A friend of mine lives on the north shore, and she recommends I stop at The Garden Café at Common Ground fields for a truly organic experience. I turn down an unassuming driveway at the sign for Common Ground and see that the 46 acres of low-lying farmland are rich with vegetable gardens climbing out of red-clay fields surrounding a modern, clean-lined restaurant.
Minutes later I'm devouring a raw, fibrous kale-and-green-papaya salad softened by miso vinaigrette, and a grilled mahi sandwich on a Pueo Breads bun with a house-made tropical fruit salsa.
Nearby, Aloha from Hanalei is paradise for the pampered, selling soaps and lotions made with milk from the goats at Kauai Kunana Dairy, plus jewelry in varying shades of cream, off-white, and dark brown crafted out of the island's calcite mineral. The well-curated Hula Beach Boutique & Sarong Shop has hand-painted Anushka leather handbags and last-minute swimsuits.
Leaving Hanalei's palm-fringed village behind, I drive on until the road ends at Kee Beach. A lifeguard stand looks out over the white sand beach that curves to one side and, on the other, ends abruptly at the soaring cliffs that mark the beginning of the Napali Coast.
Even a half-mile on this trail is worth it, but I push on for a dip in the cool ocean at wild, cliff-sided Hanakapiai Beach before the last two miles through the jungle to reach the falls.
A dozen people lounge on the rocks, snacking and drying off after a swim. I follow suit, floating under the thin curtain of the waterfall.
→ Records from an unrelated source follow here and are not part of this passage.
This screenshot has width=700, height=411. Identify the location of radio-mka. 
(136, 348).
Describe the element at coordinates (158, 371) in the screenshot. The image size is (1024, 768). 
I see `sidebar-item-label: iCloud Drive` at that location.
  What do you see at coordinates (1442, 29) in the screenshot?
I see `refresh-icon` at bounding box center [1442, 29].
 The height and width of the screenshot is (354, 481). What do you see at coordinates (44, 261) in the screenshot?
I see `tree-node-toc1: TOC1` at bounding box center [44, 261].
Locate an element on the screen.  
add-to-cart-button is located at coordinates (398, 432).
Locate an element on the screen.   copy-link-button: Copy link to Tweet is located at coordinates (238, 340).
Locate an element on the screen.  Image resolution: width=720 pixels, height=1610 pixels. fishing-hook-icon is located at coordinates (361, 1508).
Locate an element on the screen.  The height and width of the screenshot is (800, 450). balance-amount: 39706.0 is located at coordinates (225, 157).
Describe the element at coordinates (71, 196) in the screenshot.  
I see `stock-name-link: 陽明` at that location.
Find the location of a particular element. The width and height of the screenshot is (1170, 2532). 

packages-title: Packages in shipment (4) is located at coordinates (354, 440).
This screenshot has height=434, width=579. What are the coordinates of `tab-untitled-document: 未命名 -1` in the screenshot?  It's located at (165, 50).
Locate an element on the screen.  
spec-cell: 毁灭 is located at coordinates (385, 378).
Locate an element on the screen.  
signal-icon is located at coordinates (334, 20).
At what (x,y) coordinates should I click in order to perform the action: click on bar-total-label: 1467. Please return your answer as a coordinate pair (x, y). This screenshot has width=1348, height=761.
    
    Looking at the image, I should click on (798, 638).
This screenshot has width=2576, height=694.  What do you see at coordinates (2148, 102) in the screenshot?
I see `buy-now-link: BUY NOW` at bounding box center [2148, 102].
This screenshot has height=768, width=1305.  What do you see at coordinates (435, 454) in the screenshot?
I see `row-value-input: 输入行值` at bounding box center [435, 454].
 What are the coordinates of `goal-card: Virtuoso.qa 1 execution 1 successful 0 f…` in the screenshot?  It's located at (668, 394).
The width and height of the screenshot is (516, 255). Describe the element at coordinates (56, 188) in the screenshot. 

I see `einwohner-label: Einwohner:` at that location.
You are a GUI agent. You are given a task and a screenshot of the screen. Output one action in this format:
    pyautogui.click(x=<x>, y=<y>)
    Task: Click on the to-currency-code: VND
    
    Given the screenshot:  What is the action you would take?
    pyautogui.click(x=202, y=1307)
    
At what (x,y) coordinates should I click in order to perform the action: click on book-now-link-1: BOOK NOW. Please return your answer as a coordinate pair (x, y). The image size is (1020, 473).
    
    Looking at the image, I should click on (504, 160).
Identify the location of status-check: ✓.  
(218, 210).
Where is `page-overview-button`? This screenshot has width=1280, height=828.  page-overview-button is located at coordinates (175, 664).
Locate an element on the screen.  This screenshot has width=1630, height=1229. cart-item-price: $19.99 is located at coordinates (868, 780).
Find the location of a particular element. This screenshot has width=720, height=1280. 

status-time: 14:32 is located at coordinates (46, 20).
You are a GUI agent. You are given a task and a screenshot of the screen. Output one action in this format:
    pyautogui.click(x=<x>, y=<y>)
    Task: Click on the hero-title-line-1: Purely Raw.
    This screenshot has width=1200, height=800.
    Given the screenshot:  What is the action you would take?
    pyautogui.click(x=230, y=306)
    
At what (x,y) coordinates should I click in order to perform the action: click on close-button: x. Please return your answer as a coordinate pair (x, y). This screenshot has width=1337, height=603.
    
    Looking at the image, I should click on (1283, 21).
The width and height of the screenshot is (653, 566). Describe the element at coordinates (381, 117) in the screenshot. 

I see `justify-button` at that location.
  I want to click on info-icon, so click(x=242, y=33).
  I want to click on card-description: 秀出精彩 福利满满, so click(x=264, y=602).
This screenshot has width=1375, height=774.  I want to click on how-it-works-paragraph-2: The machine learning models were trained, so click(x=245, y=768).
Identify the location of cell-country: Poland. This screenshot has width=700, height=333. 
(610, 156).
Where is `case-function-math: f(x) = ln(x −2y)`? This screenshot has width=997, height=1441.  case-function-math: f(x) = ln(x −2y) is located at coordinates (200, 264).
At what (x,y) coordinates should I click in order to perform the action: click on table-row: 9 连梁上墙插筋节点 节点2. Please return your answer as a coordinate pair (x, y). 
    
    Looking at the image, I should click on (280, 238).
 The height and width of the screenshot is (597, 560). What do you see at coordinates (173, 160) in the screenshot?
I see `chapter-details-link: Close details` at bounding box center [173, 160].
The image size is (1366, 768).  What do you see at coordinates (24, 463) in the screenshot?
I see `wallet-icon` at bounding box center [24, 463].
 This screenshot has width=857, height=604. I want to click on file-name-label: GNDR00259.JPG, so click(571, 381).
Everything on my plate comes from this lush little island. If I concentrate hard enough, I can smell the wild ginger growing near the river, just steps away. Only a remote island, it seems, can offer such a sensual connection to the land. Sitting here at dinner is another instance like that first afternoon with Almeida and the sea turtle swim—wild, unique, and refreshing. Kauai's got that.